There are several records of the mānuka beetle being used by the indigenous Māori tribes all over New Zealand. The piles of dead adult beetle bodies that form in and around shallow water, mud and vegetation, were often collected and eaten by Māori as a delicacy. Another report states that when the Māori tribes settled in New Zealand, mānuka beetles were among the insects that they occasionally ate. Other uses by Māori include the beetle's antiseptic qualities and ability to reduce fevers and stomachaches. More fleshy insects like the larvae of the cerambycid beetle, or ‘huhu grub’ (as well as the adult beetle) were more widely eaten. Mānuka beetles (and Puriri moths) were also used for medicinal purposes.

New Zealand Fishing (1998) discusses how mānuka beetles are more active during hours of daylight in November/December and can be seen lying on the surface of the water as a result of heavy winds. The trout wait in the water for the beetles to land. The presence of mānuka beetles in the intestines of trout in Lake Tikitapu provides evidence of their interaction.

Fishermen have also created a mānuka beetle trout fly, otherwise known as the 'green beetle'. It looks similar to a green mānuka beetle and is designed specifically to catch trout during the summer months.

==Interesting facts==
Apart from severe damage to farmland, Pyronota festiva has been associated with major damage in the fruit trees of peaches and nectarines. They have vast effects - with the aid of damage done by other insects - on the leaf and the fruit itself. Research has generally only associated the species with native grasses and farmlands, it is notable that their scope of damage is so wide.
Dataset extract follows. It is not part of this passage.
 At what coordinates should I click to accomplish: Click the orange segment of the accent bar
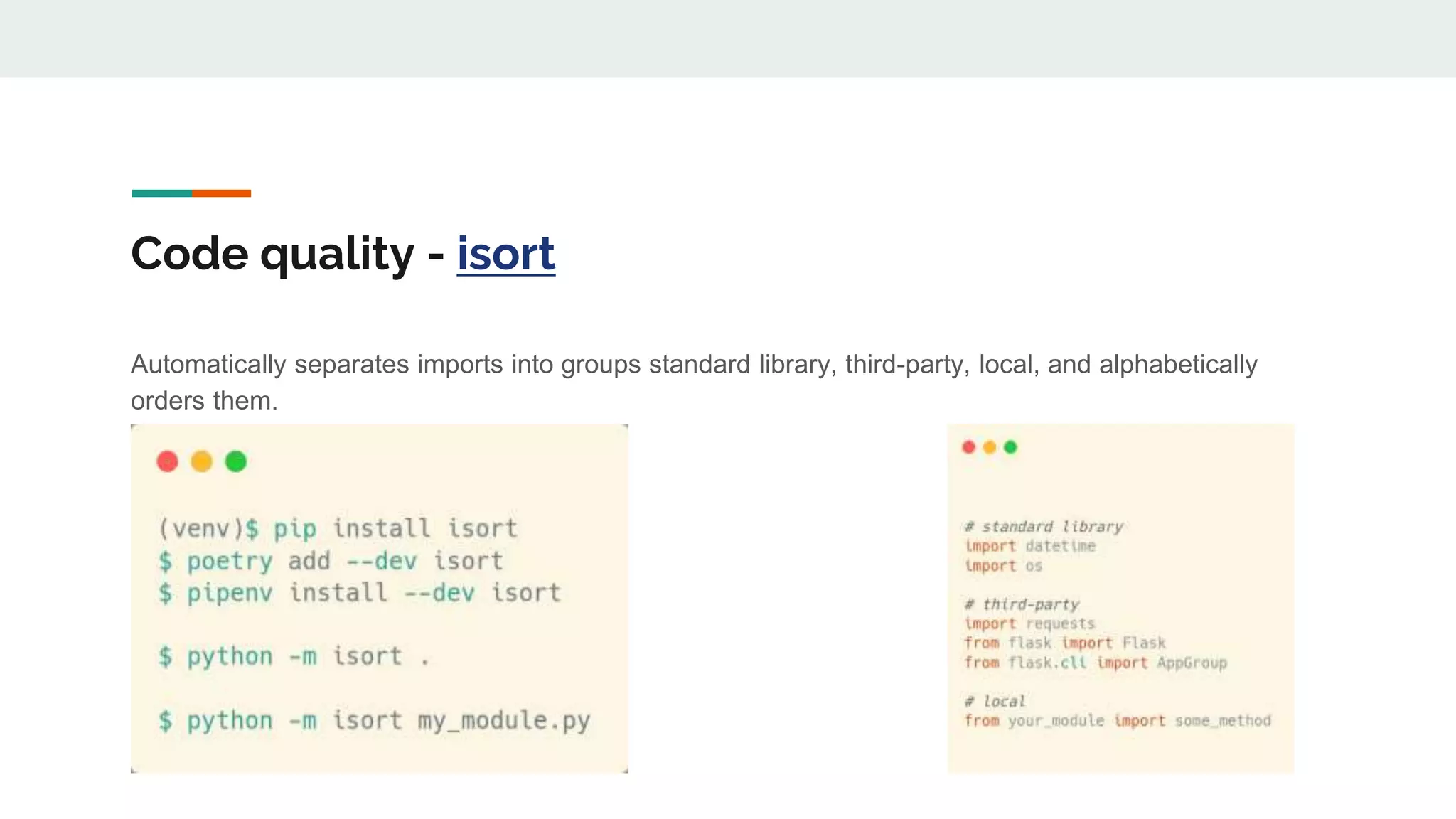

Full-grown beetles feed on mānuka plants, which have an oil compound which makes their exterior cases hard. They also contain chiral material in their hard exterior cases. When placed under a microscope with light, complexities are revealed in these multilayered chiral coatings, creating green, metallic-like reflections.

The mānuka beetle can be successfully controlled through the idea of 'hoof and tooth'. Heavily stocking a pasture block during winter when the soil is very moist will cause the beetle larvae to be crushed by stock treading, causing numbers to be reduced dramatically.